Thought to have been built around 1916, the first known residents and owners of this house were Hattie McMillan and her son, Walter, in the early 1920s. After switching hands and residents in the 1930s, the home was purchased by Charles Rudolph Stanback and his wife Geneva Torrence Stanback in 1944.
Charles - or C. Rudolph - Stanback was a photographer and graduate of the Tuskegee Institute, where he had stayed on to teach the profession to students in the late 1930s. Along with Tuskegee classmate J. Reuben Freeman, Stanback had started his first Durham business (Reuben-Rudolph Studio, a mashup of the men's middle names) in 1939. By 1947, Stanback Studios had opened in this prime location - which was also home to his family - right across from North Carolina College. The studios pitched their services consistently in publications both for students and the general public.

Not only did his prints fill decades of family photo albums in Durham's black community, Stanback helped with student films and worked for the college's news bureau. He also clearly understood the political power of photography in the context of the campaign against Jim Crow injustice. Stanback and his camera accompanied Carolina Times editor Louis Austin on a late 1952 trip to Caswell County, North Carolina - northwest of Durham. Austin's words accompanied Stanback's shots to expose segregated - and drastically unequally funded - education for what it was, "a cesspool of crime," perpetrated against black taxpayers and the future of their children.

The timing was no accident; Caswell County coverage shared the frontpage with headlines about the beginning of U.S. Supreme Court proceedings on the fateful Brown v. Board case: "Democracy on Trial in the Nation's Capital."
Charles Rudolph, Geneva Stanback, and their family had moved south to a home on Red Oak Avenue by the end of the 1950s, but Stanback Studios continued to operate at the Fayetteville Street location into the 1960s. Realizing ambitions of expanding beyond Durham, Stanback joined another established photographer - former NCCU colleague and his neighbor at 1712 Fayetteville Street, Alex Rivera - to start a new business from 1967.
American Photographic Services operated in at least thirteen states across the southeast and midwest, and was described by a 1969 Carolina Times article as "the largest photographic company in the nation operated and managed by blacks." Unfortunately, that same article was reporting on the firebombing of its offices on Cooper Street, near Durham Tech.

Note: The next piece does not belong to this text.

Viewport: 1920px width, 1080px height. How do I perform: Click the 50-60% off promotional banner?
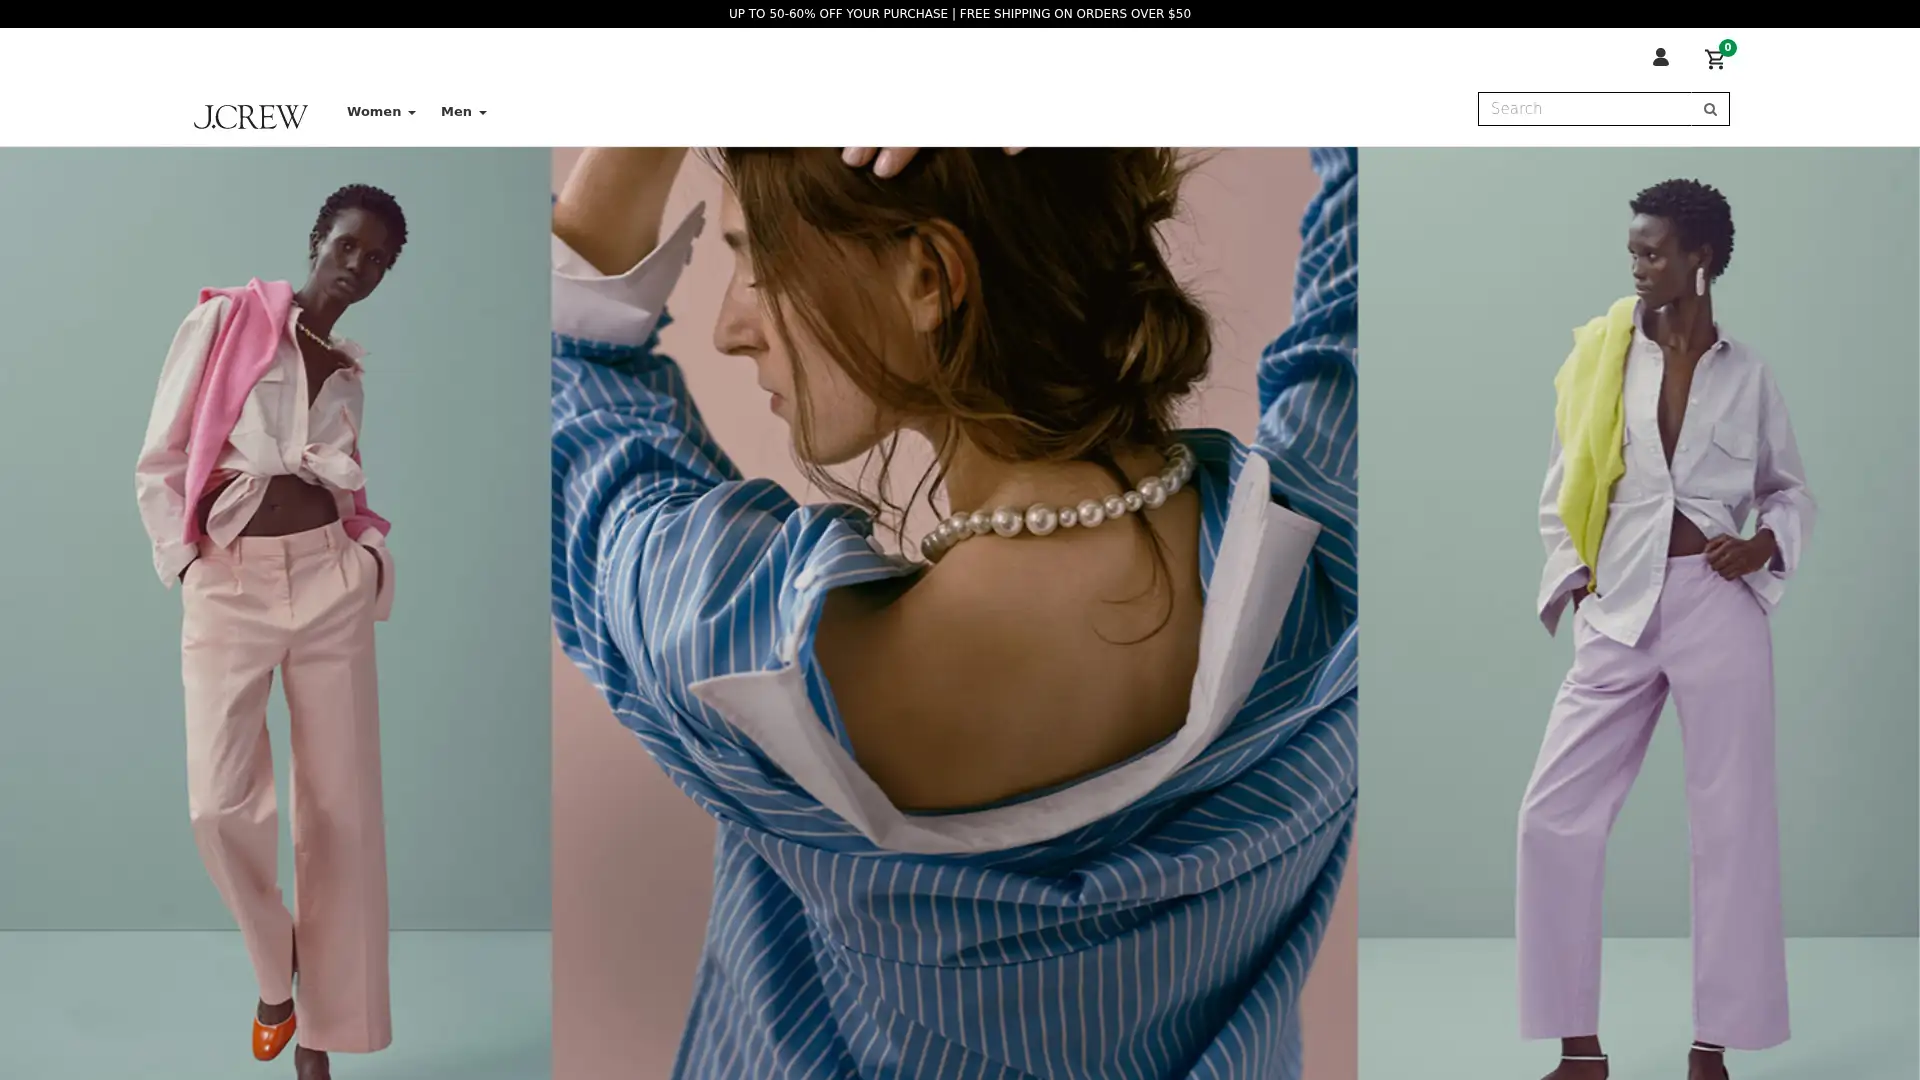click(837, 13)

While the exact date for the end of photography studio operations at 1710 Fayetteville Street remains unclear, the Stanbacks owned the house until the late 1970s. From 1980 to 2015 it belonged to the Kelley family.
In 2000, the house was included as a contributing property in the Fayetteville Street Local Historic District, a zoning overlay designed "to provide a local means of protection for Durham's historic resources." Under this designation, most alterations to the exterior of the building would require application for a "certificate of appropriateness" from the city's Historic Preservation Commission. Regrettably, the Commission's powers of enforcement are quite limited. Based on state law reflected in Durham's Unified Development Ordinance, "an application for a certificate of appropriateness authorizing the demolition...of a structure in a designated historic district...shall not be denied," but can only be deferred for a year - the delay intended to encourage property owners to reconsider.
Most recently, the house was acquired by NCCU, which has publicized plans to expand its current campus northwest of the nearby intersection of Fayetteville and Lawson.

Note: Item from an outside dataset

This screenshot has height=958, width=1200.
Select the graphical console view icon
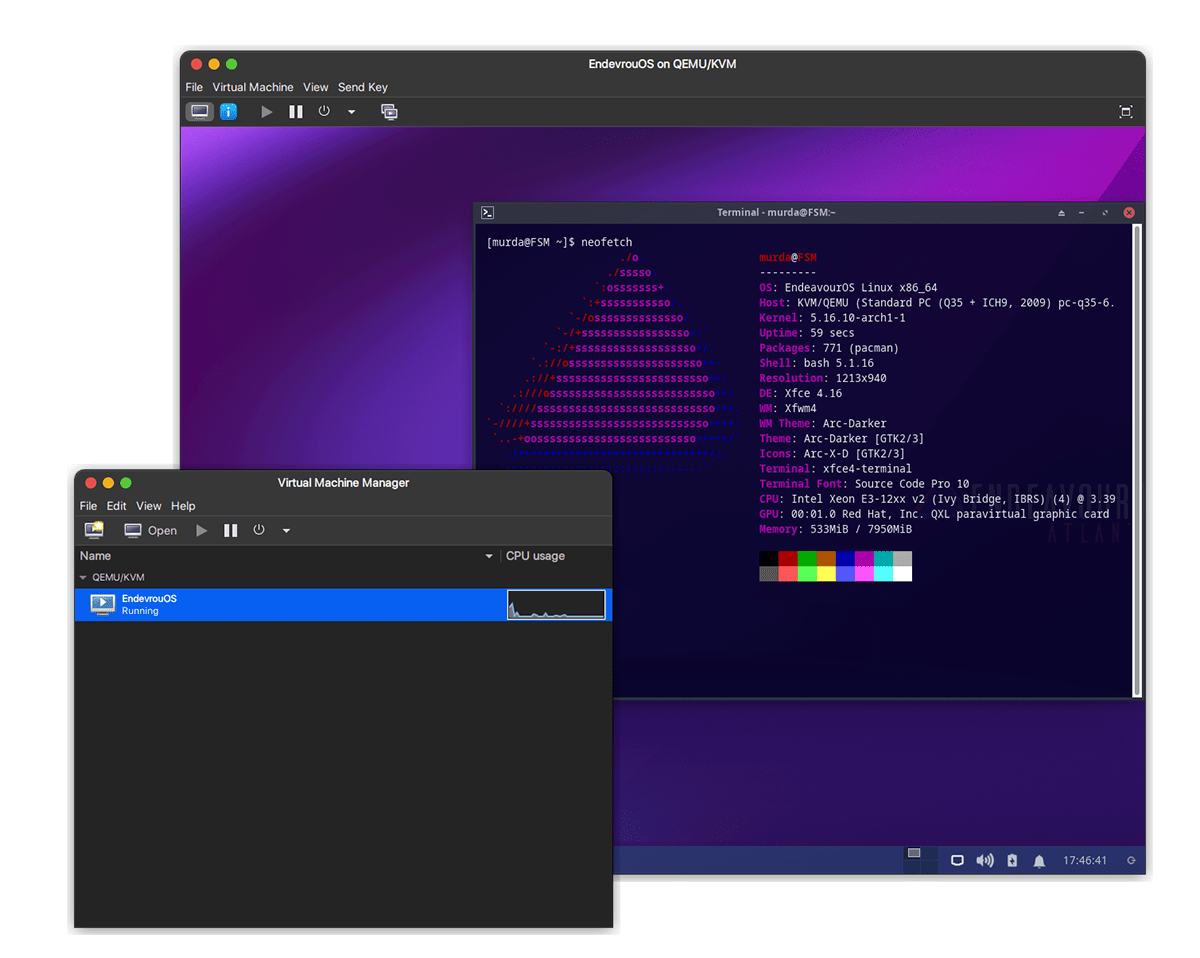click(x=199, y=111)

Though the university has yet to acquire the surrounding properties or secure the zoning changes that would enable construction of the desired facility according to this plan, they applied for a demolition certificate of appropriateness in August 2018. As explained above, the Historic Preservation Commission is unable to deny demolition, and instead issued its 'approval' with the maximum 365-day delay.
After the expiration of this waiting period, the house at 1710 Fayetteville Street was demolished in April 2020.